William Bolcom was only 11 years old when he first set foot on the UW campus—as a student, that is. It was the beginning of a long association with the UW, one that culminated in his invitation back to campus last May as the Hans and Thelma Lehmann Distinguished Visiting Professor in Music.
The former child prodigy, who first came to the UW as a special student to study piano with Berthe Poncy Jacobsen and composition with John Verrall, is one of the pre-eminent composers to ever come out of Seattle.
Now 56 and a professor of music at the University of Michigan for the past 21 years, Bolcom, ’58, returned to the UW in May for a two-week residency with his wife, noted mezzo-soprano Joan Morris. She taught advanced UW vocal students, while he held a composers’ lab and heard his works performed by UW faculty and students in “William Bolcom: A Musical Homecoming.”
Indeed, it was a homecoming for Bolcom, a Seattle native who returned to the UW at the age of 17 to pursue a baccalaureate degree in music. He earned his degree in just three years, before going on to study with French composer Darius Milhaud at Mills College. He later studied aesthetics with Olivier Messaien at the Paris Conservatory, and, in the early 1960s, he went to Stanford to study with Leland Smith.

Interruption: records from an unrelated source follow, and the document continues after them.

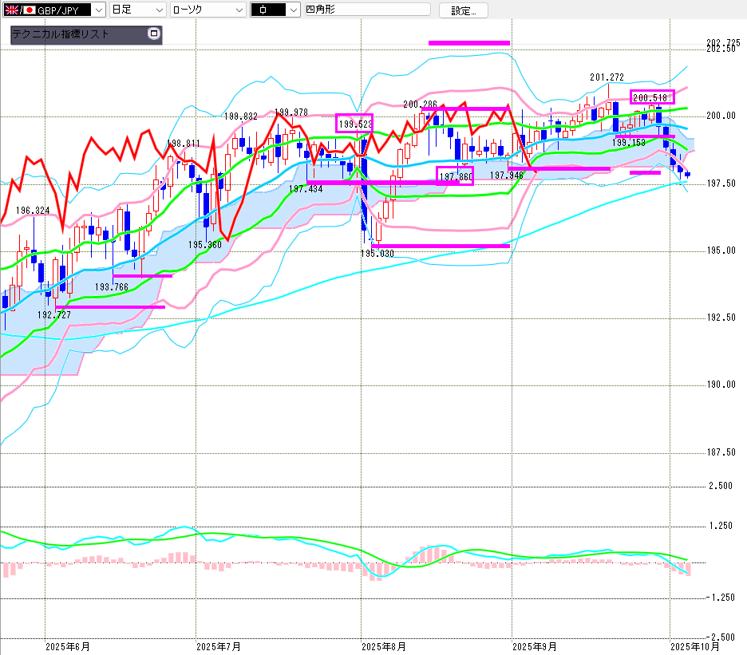This screenshot has width=747, height=655.
Task: Click the 192.727 low price label
Action: coord(54,315)
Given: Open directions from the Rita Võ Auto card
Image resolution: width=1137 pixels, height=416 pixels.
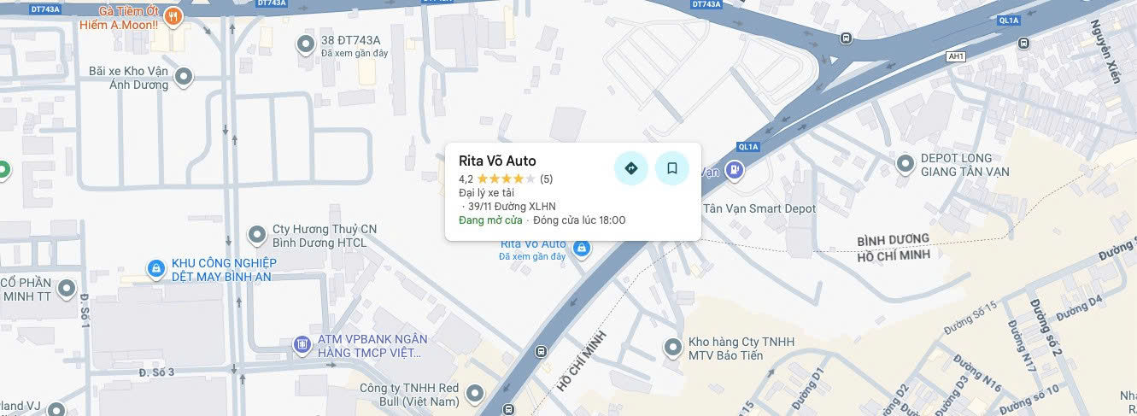Looking at the screenshot, I should (x=631, y=168).
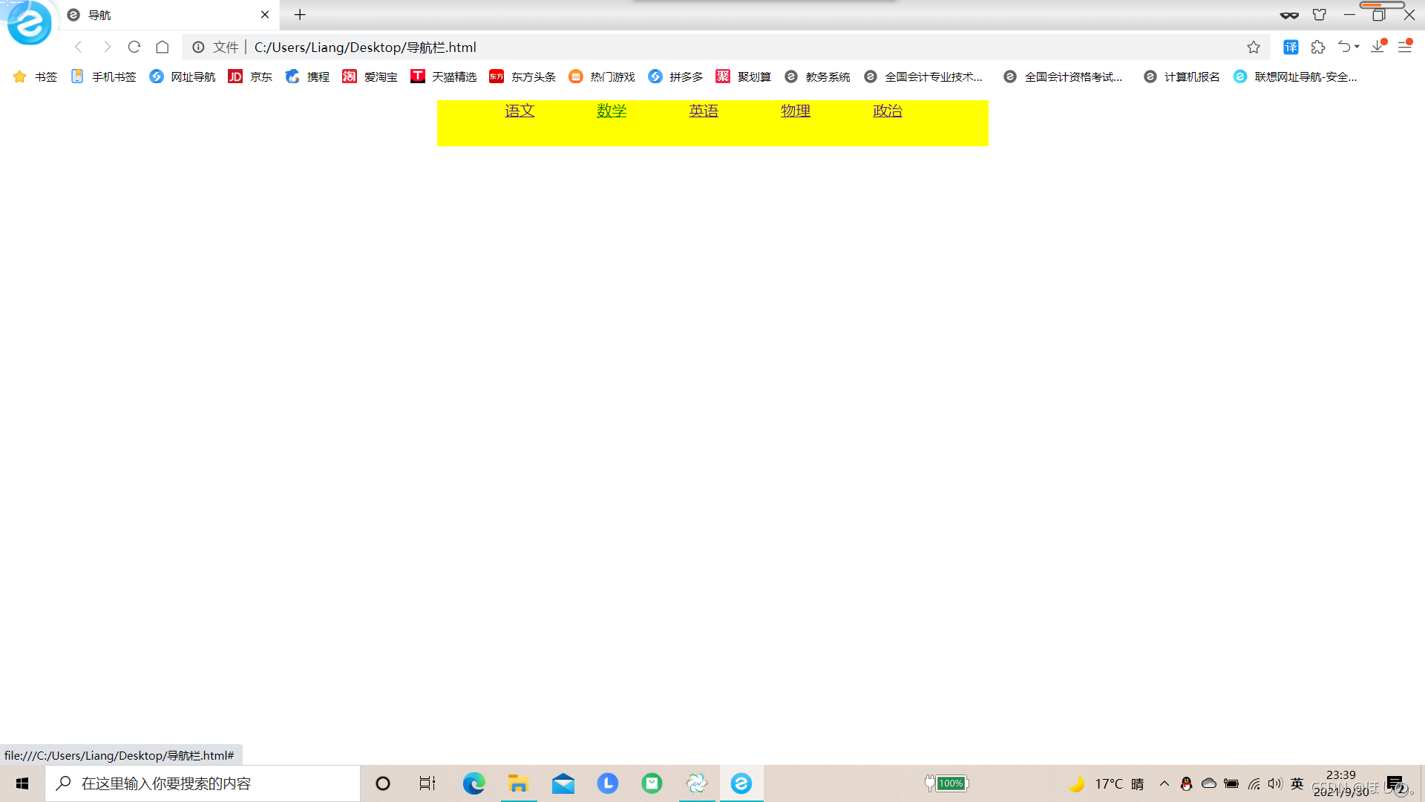Click the refresh page icon
Screen dimensions: 1425x802
[x=135, y=47]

A self-described “omnivore” who devoured and learned from such diverse musicians as the Beatles, George Gershwin, Jerome Kern and Irving Berlin, he discovered ragtime and engineered its revival in the 1970s with recordings of rags by Joplin, Lamb, Scott and even his own rags.
He writes for voice, from songs to grand opera (McTeague at Lyric Opera of Chicago in 1992), as well as for instruments. His 12 New Etudes for piano won the Pulitzer Prize in 1988.
For a man who has known so much success, it didn’t always come easily. In fact, he credits his interest in the theater with “saving” him from spending his career writing cerebral and dissonant music.
“I got tired of my own music in the ’60s,” he says. “I wanted to write something I liked more myself,” he recalls.
That’s why he got involved in the ragtime movement in the 1970s. But his interests spread far and wide, and he expressed the influences of many musical movements and composers throughout his work. His style became rather unpredictable, as he “fused” different traditions, such as in his setting of William Blake’s Songs of Innocence and Experience, which premiered in 1984 at the Stuttgart Opera.
“We learn to make a link among different styles and forms,” he says. “We can say so much more and encompass a greater area of emotional and spiritual meaning when we open up our palettes.”